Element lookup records
◆ ◆ ◆ ◆
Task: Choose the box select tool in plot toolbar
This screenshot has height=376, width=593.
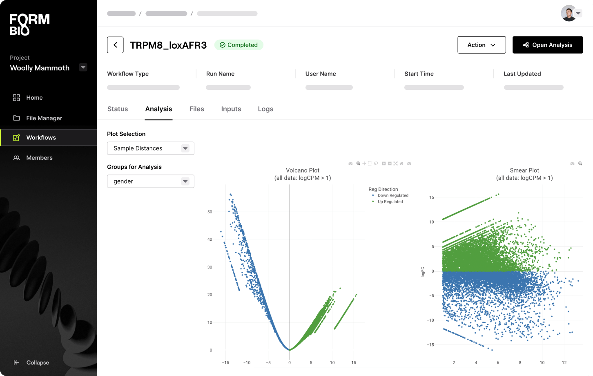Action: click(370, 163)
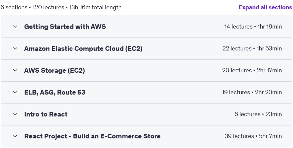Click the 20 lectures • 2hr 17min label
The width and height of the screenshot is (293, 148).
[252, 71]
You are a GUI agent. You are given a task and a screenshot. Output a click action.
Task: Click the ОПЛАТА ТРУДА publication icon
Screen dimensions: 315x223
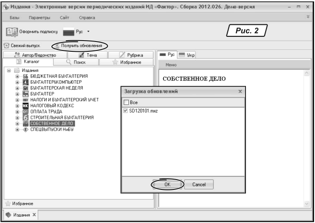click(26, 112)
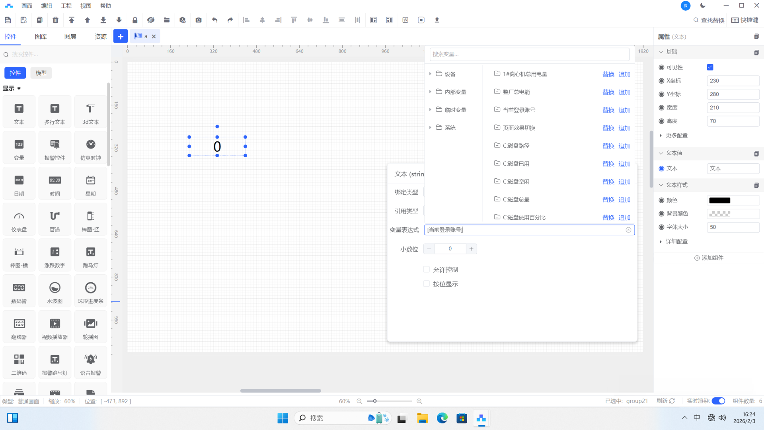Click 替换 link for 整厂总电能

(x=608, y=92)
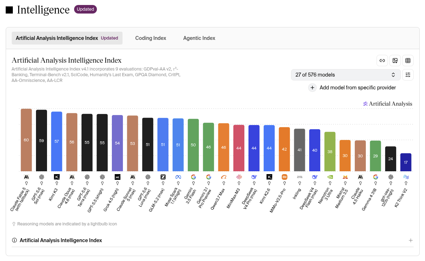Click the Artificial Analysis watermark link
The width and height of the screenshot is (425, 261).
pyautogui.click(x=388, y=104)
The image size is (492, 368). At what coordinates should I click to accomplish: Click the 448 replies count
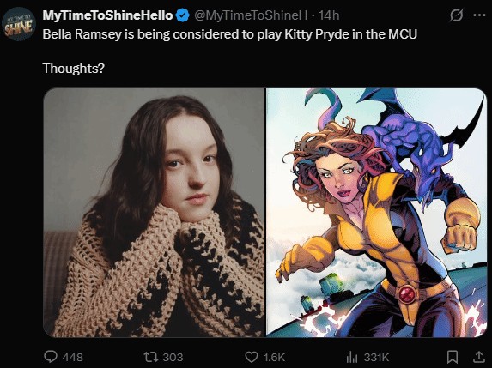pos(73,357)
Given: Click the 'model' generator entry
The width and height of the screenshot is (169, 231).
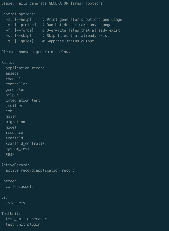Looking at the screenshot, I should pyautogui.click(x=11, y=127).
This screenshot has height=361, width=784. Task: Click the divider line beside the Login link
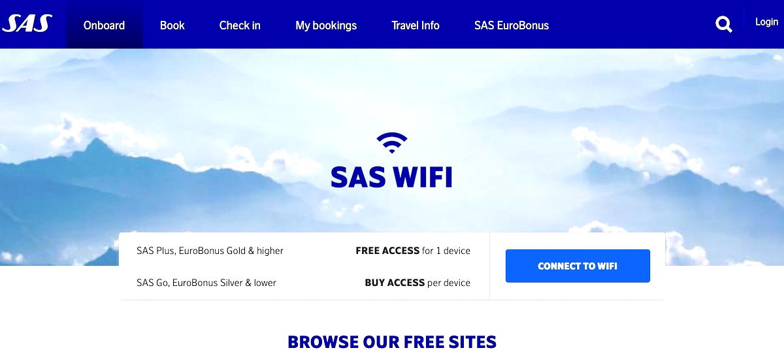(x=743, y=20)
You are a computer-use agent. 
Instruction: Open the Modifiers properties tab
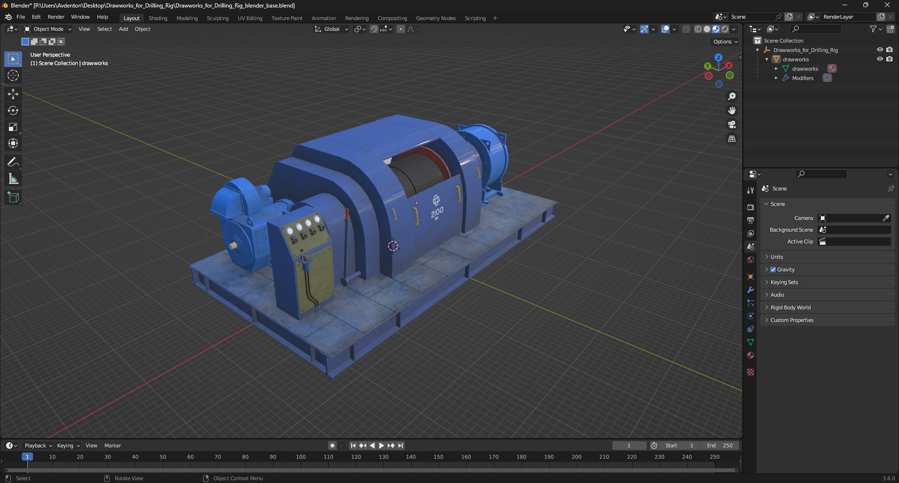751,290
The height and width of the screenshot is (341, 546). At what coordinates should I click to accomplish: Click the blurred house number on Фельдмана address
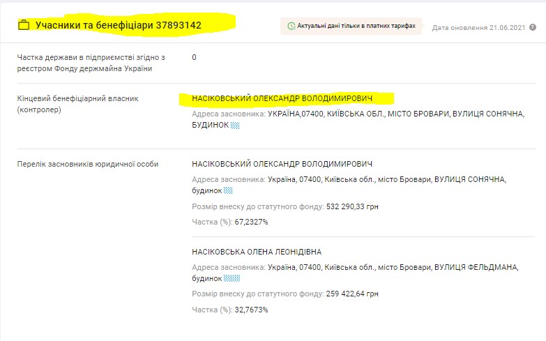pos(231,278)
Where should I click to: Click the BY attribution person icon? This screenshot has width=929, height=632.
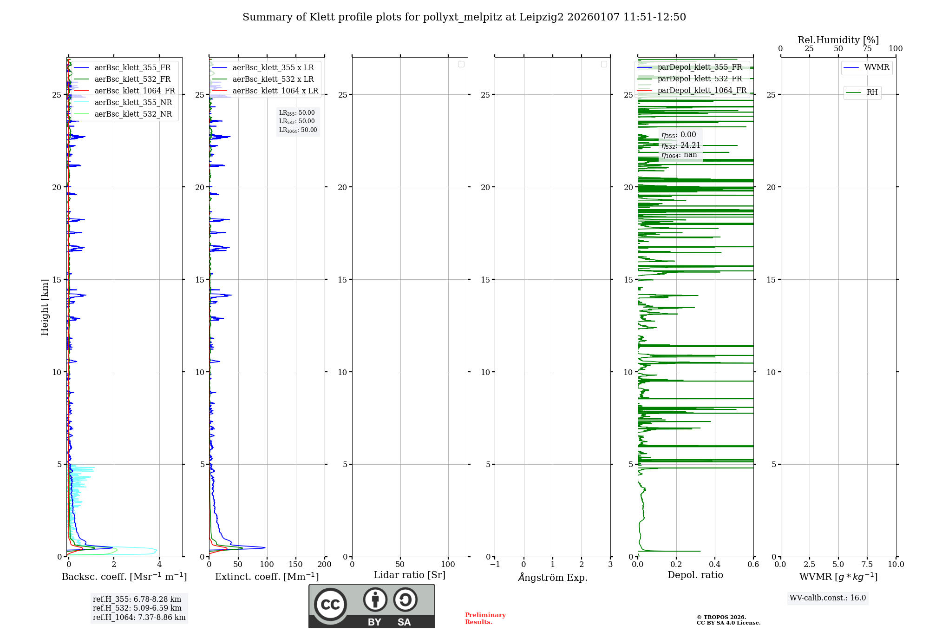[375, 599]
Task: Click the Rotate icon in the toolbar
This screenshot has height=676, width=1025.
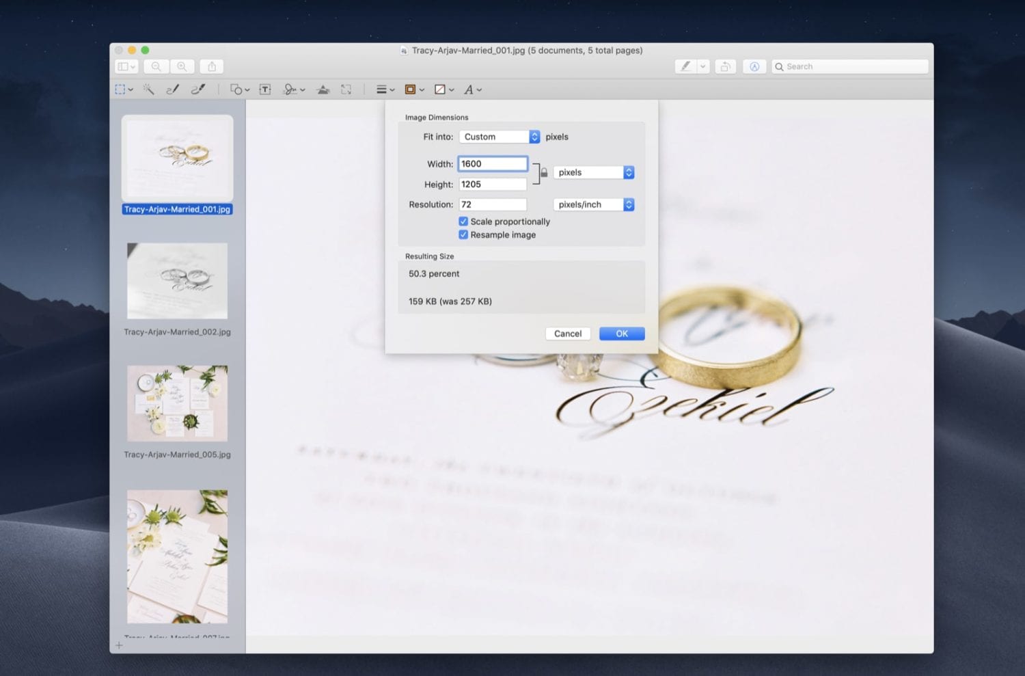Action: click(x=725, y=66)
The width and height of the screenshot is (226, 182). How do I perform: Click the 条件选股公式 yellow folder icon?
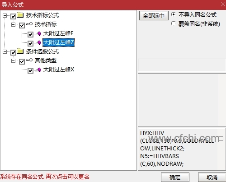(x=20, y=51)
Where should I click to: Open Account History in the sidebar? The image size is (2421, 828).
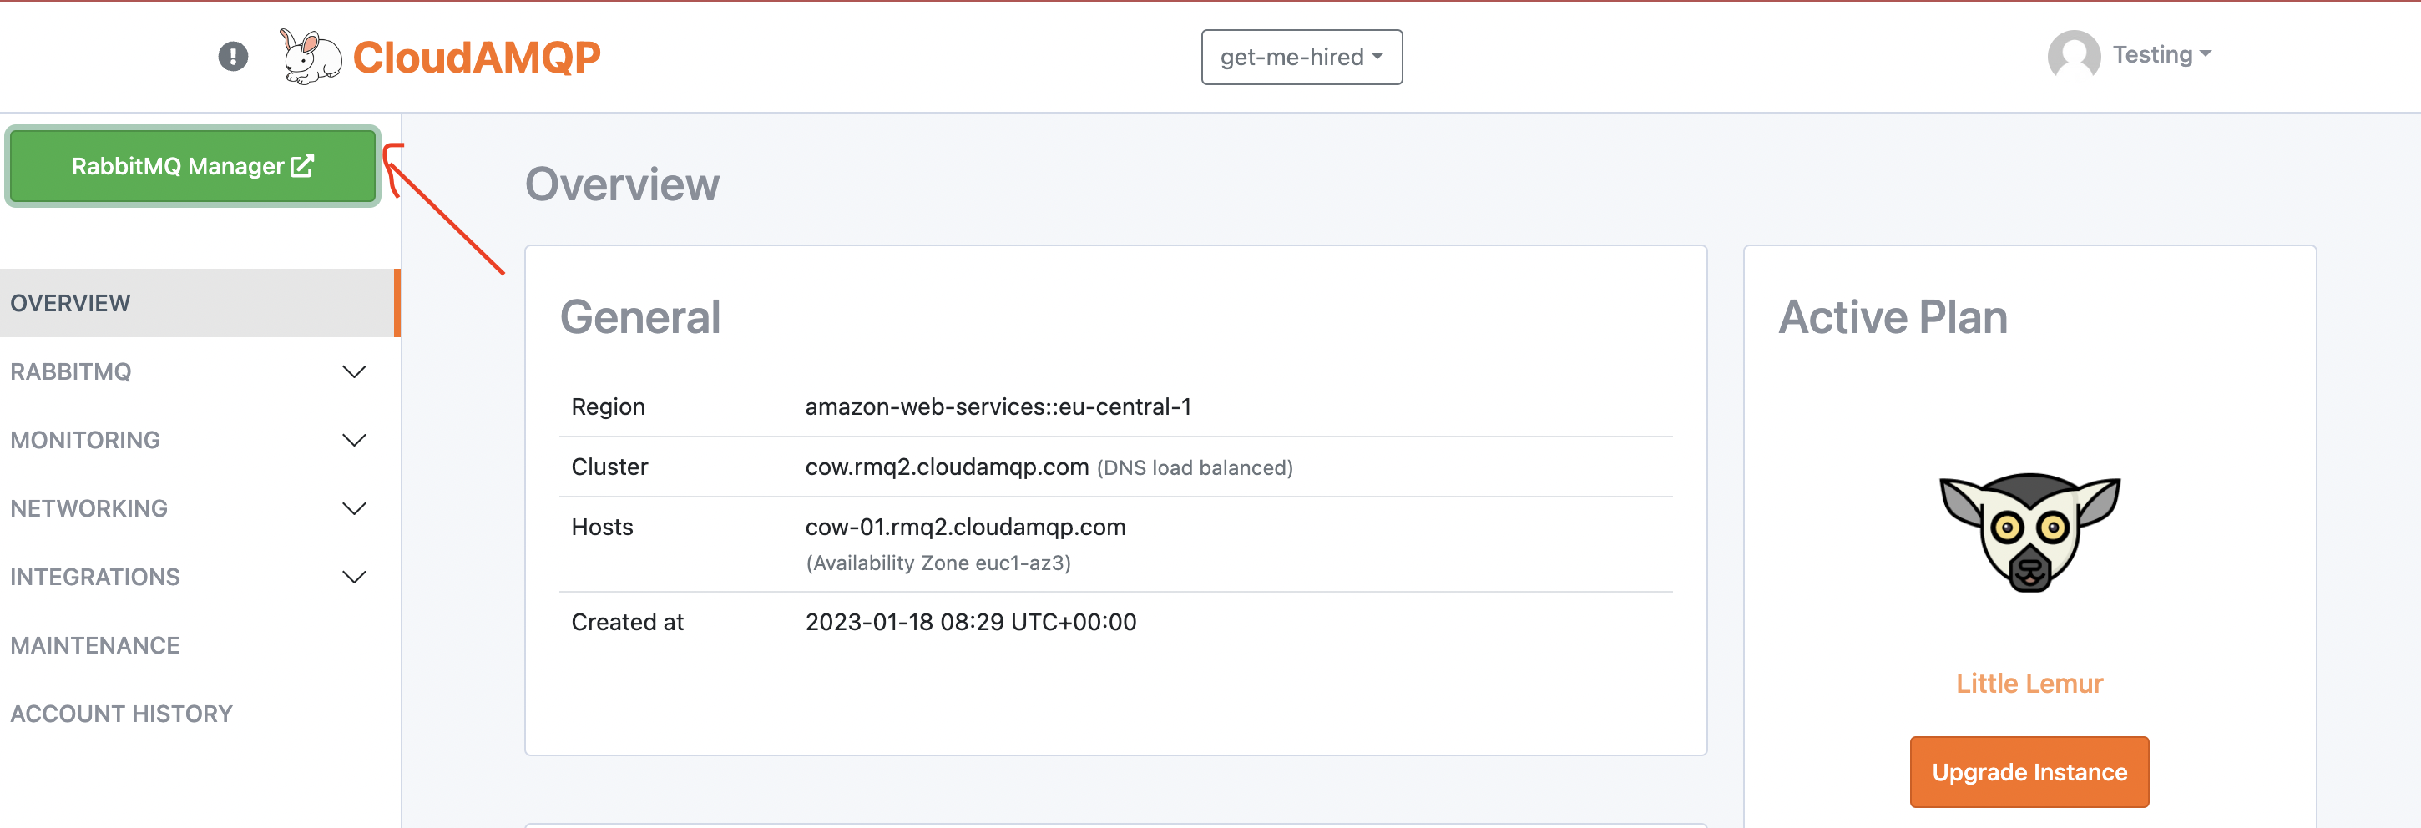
◆ ◆ ◆ ◆
* **TASK TO CARRY OUT**:
Can you reproduce the entire listing above word for word, omitting the pictures?

* **THE COMPLETED TASK**:
Task: Choose the box select tool in plot toolbar
This screenshot has height=376, width=593.
Action: click(370, 163)
Click the 20 lectures • 2hr 17min label
The width and height of the screenshot is (293, 148).
[252, 71]
You are a GUI agent. You are given a task and a screenshot. Output a click action.
Task: Click the ОПЛАТА ТРУДА publication icon
Screen dimensions: 315x223
click(26, 112)
Click 替换 link for 整厂总电能

(x=608, y=92)
Click the Artificial Analysis watermark link
The width and height of the screenshot is (425, 261).
pyautogui.click(x=388, y=104)
The image size is (492, 368). At what coordinates should I click to accomplish: Click the 448 replies count
pos(73,357)
Given: Click the 'model' generator entry
The width and height of the screenshot is (169, 231).
Looking at the screenshot, I should pyautogui.click(x=11, y=127).
This screenshot has height=361, width=784. Task: Click the divider line beside the Login link
(x=743, y=20)
You are a computer-use agent. 
Instruction: Open the Modifiers properties tab
751,290
The height and width of the screenshot is (341, 546). At what coordinates should I click to accomplish: Click the blurred house number on Фельдмана address
pos(231,278)
Where should I click to: Click the BY attribution person icon? This screenshot has width=929, height=632.
[375, 599]
Task: Click the Rotate icon in the toolbar
This screenshot has height=676, width=1025.
Action: click(x=725, y=66)
The width and height of the screenshot is (226, 182). How do I perform: Click the 条件选股公式 yellow folder icon?
(x=20, y=51)
Where should I click to: Open Account History in the sidebar? The image size is (2421, 828).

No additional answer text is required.